The ICRC is a neutral and independent humanitarian institution, the main mission of which is to provide assistance and protection to the victims of armed conflict. The international community has given it a number of precisely defined mandates in the Geneva Conventions and Additional Protocols thereto. Its role in monitoring the implementation of international humanitarian law does indeed include aspects related to the preservation of sustainable development . The major challenge facing international humanitarian law today is implementation. There is a particularly blatant contrast between the highly developed rules of international humanitarian law, many of which enjoy almost universal acceptance, and their repeated violations in conflicts around the world.
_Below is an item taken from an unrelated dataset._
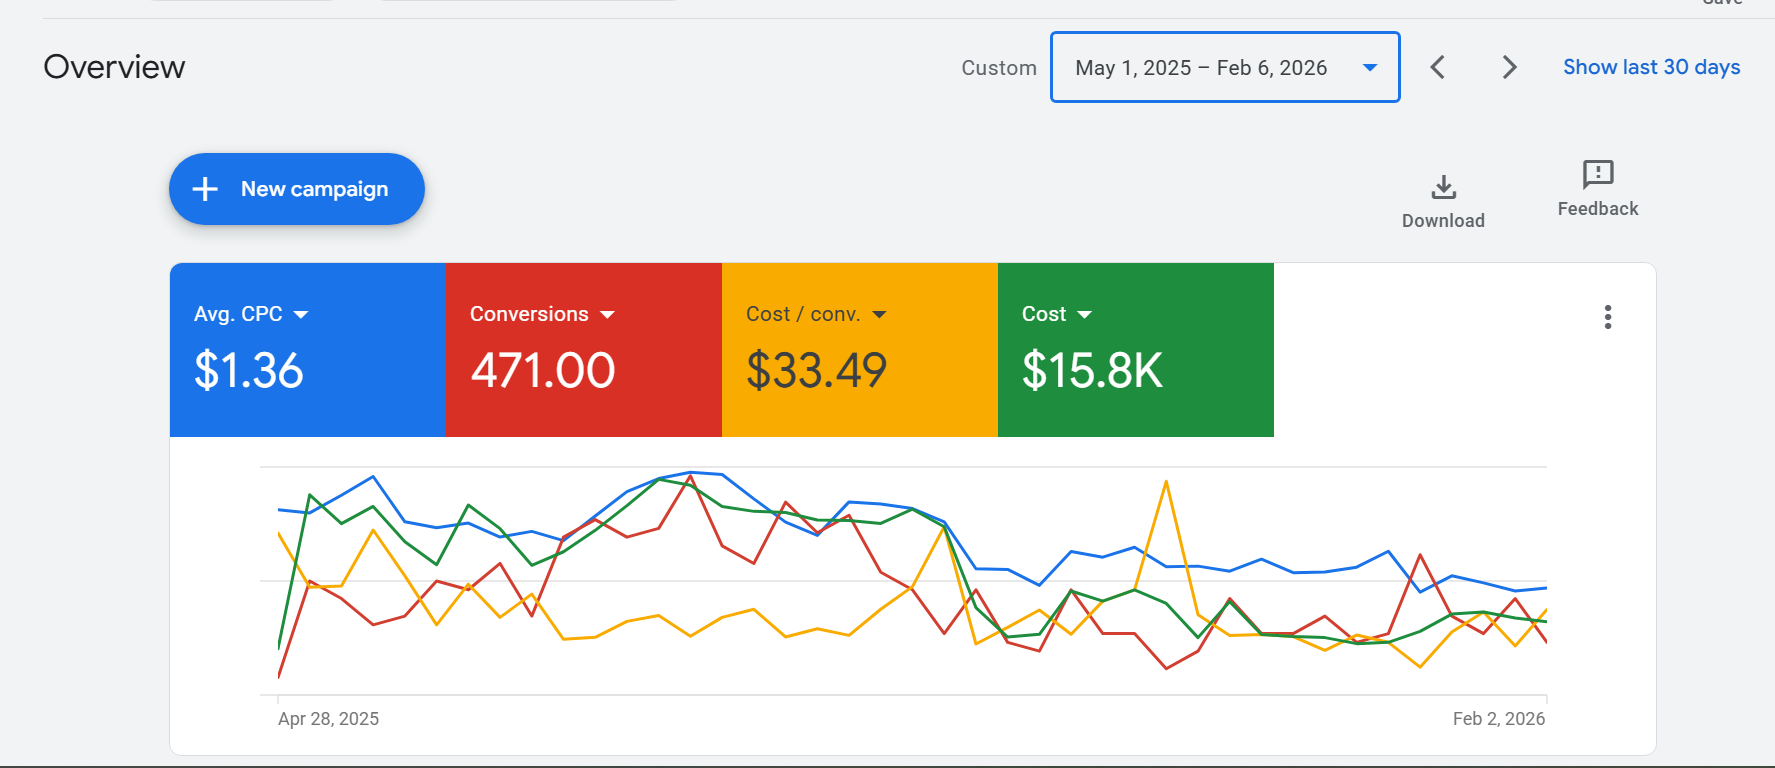Go to previous date range with left chevron
This screenshot has width=1775, height=768.
tap(1438, 67)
The ICRC, therefore, focuses its efforts on various aspects of implementation : namely, improving national implementation through training of military personnel, incorporation of international norms into national law , and ensuring respect by repressing violations of international humanitarian law. This multi-faceted approach has also been followed with regard to those rules of international humanitarian law that offer protection to the environment.
With the assistance of the experts consulted, the ICRC developed - as a follow-up of the Rio summit - guidelines for military manuals and instructions on the protection of the environment in times of armed conflict . The Guidelines have been published as an annex to UN Doc. A/49/323 (1994) [13 ] . Without formally adopting these guidelines, the General Assembly has invited all States " to disseminate widely " the Guidelines developed by the ICRC and " to give due consideration to the possibility of incorporating them into their military manuals and other instructions addressed to their military personnel. " [14 ] . Subsequent efforts have been made to spread knowledge of these Guidelines, concentrating in particular on helping States to promote broad circulation of their content and to consider the possibility of incorporating them in their respective military instruction manuals, as invited by General Assembly Resolution 49/50 of 9 December 1994.
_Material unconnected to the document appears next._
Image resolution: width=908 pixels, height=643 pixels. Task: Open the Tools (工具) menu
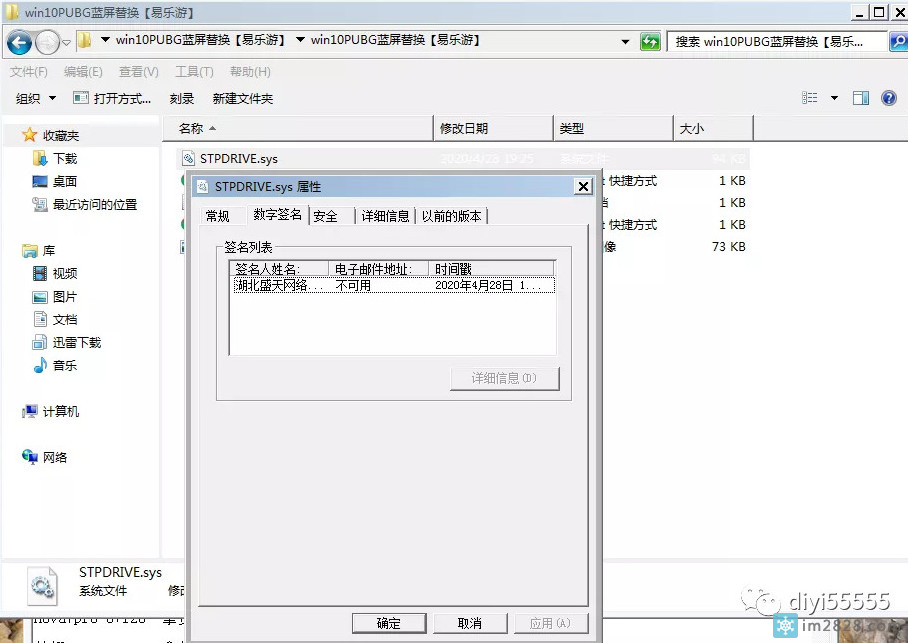coord(193,72)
The Guidelines are a tool for making the existing international legal rules on the protection of the natural environment in times of armed conflict better known to those who must comply with them in the course of military operations, namely the members of the armed forces. It should be born in mind however that there is a need for States to slightly complement these guidelines because other treaties of international humanitarian law mentioned above, in particular relating to the use of landmines, were adopted and entered into force since the drafting of the guidelines.
1. Art. 35 (1) of the Protocol Additional to the Geneva Conventions of 12 August 1949, and relating to the Protection of Victims of International Armed Conflicts (Protocol I) of 1977 (in the following: Additional Protocol I), restating Article 22 of the Hague Regulations of 1907.
2. Art. 48.
3. Art. 52 of Additional Protocol I.
4. See the detailed rules in the first, second and fourth Geneva Conventions as well as in Additional Protocol I.
5. See for example Article 56 of the 1907 Hague Regulations.
6. Art. 54 of Additional Protocol I.
7. Art. 56 of Additional Protocol I.
8. See the 1907 Hague Regulations, the 1954 Hague Convention for the Protection of Cultural Property in the Event of Armed Conflict and Article 53 of Additional Protocol I.
9. Art. 23 (1)(g).
10. Art. 11 of Additional Protocol II.
11. Art. 16 of Additional Protocol II.
12. Each State party to for example the Geneva Conventions or to their Addit ional Protocols must ensure that the text of these treaties is disseminated as widely as possible throughout its territory in both peacetime and wartime. States must, inter alia, incorporate study of the subject into their programs of military and, if possible, civilian instruction.13. They are reprinted in 311 International Review of the Red Cross pp. 230-237 (1996) which is also available on the ICRC web site
14. GA Res. 49/50 on the United Nations Decade of International Law (9 Dec. 1994).